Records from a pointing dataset

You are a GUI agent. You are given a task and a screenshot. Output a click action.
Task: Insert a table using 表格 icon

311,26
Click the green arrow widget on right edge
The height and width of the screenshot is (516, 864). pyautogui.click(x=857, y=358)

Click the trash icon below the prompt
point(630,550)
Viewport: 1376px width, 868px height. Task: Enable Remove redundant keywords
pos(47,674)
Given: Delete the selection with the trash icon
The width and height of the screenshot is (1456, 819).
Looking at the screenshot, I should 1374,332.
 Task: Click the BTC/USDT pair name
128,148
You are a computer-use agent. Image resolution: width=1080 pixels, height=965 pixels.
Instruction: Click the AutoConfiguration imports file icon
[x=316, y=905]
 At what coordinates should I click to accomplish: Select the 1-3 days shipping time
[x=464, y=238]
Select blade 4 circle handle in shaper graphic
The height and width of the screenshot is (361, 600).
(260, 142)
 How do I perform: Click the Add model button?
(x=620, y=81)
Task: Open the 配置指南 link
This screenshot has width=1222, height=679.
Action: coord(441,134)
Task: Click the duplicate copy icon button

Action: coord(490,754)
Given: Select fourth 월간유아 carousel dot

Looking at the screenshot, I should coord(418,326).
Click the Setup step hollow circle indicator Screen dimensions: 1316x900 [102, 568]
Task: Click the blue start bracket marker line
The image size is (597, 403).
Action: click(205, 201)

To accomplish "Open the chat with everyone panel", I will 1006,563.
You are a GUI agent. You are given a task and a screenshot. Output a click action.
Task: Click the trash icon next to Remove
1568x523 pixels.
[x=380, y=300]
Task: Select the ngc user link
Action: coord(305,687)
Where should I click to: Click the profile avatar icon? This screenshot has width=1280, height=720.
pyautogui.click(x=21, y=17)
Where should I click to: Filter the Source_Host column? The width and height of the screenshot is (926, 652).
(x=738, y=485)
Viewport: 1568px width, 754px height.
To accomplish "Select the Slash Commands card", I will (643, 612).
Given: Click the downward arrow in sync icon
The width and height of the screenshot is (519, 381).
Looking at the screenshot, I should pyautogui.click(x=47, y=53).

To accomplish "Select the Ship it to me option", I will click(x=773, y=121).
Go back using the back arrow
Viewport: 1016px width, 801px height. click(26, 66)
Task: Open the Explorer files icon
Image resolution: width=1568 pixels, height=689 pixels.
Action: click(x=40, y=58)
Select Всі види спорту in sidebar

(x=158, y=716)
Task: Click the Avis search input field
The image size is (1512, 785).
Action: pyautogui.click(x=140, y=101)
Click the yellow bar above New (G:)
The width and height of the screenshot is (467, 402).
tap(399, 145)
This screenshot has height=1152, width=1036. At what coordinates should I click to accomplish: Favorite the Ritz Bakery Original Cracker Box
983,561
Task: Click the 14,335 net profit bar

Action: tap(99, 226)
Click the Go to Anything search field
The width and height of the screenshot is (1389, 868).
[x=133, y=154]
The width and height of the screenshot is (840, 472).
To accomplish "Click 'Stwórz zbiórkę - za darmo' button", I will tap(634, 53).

= EXERCISE DESCRIPTION =
Copy all of the records above without changing anything.

= CORRECT OUTPUT =
You are a GUI agent. You are given a task and a screenshot. Output a click action.
Task: Insert a table using 表格 icon

311,26
Click the green arrow widget on right edge
The height and width of the screenshot is (516, 864). pyautogui.click(x=857, y=358)

Click the trash icon below the prompt
point(630,550)
Viewport: 1376px width, 868px height. Task: Enable Remove redundant keywords
pos(47,674)
Given: Delete the selection with the trash icon
The width and height of the screenshot is (1456, 819).
Looking at the screenshot, I should 1374,332.
 Task: Click the BTC/USDT pair name
128,148
You are a computer-use agent. Image resolution: width=1080 pixels, height=965 pixels.
Instruction: Click the AutoConfiguration imports file icon
[x=316, y=905]
 At what coordinates should I click to accomplish: Select the 1-3 days shipping time
[x=464, y=238]
Select blade 4 circle handle in shaper graphic
The height and width of the screenshot is (361, 600).
(260, 142)
 How do I perform: Click the Add model button?
(x=620, y=81)
Task: Open the 配置指南 link
This screenshot has width=1222, height=679.
Action: coord(441,134)
Task: Click the duplicate copy icon button

Action: coord(490,754)
Given: Select fourth 월간유아 carousel dot

Looking at the screenshot, I should coord(418,326).
Click the Setup step hollow circle indicator Screen dimensions: 1316x900 [102, 568]
Task: Click the blue start bracket marker line
The image size is (597, 403).
Action: click(205, 201)

To accomplish "Open the chat with everyone panel", I will 1006,563.
You are a GUI agent. You are given a task and a screenshot. Output a click action.
Task: Click the trash icon next to Remove
1568x523 pixels.
[x=380, y=300]
Task: Select the ngc user link
Action: coord(305,687)
Where should I click to: Click the profile avatar icon? This screenshot has width=1280, height=720.
pyautogui.click(x=21, y=17)
Where should I click to: Filter the Source_Host column? The width and height of the screenshot is (926, 652).
(x=738, y=485)
Viewport: 1568px width, 754px height.
To accomplish "Select the Slash Commands card", I will (643, 612).
Given: Click the downward arrow in sync icon
The width and height of the screenshot is (519, 381).
Looking at the screenshot, I should pyautogui.click(x=47, y=53).

To accomplish "Select the Ship it to me option", I will click(x=773, y=121).
Go back using the back arrow
Viewport: 1016px width, 801px height. click(26, 66)
Task: Open the Explorer files icon
Image resolution: width=1568 pixels, height=689 pixels.
Action: click(x=40, y=58)
Select Всі види спорту in sidebar

(x=158, y=716)
Task: Click the Avis search input field
The image size is (1512, 785).
Action: pyautogui.click(x=140, y=101)
Click the yellow bar above New (G:)
The width and height of the screenshot is (467, 402).
tap(399, 145)
This screenshot has height=1152, width=1036. At what coordinates should I click to accomplish: Favorite the Ritz Bakery Original Cracker Box
983,561
Task: Click the 14,335 net profit bar

Action: tap(99, 226)
Click the Go to Anything search field
The width and height of the screenshot is (1389, 868).
[x=133, y=154]
The width and height of the screenshot is (840, 472).
To accomplish "Click 'Stwórz zbiórkę - za darmo' button", I will tap(634, 53).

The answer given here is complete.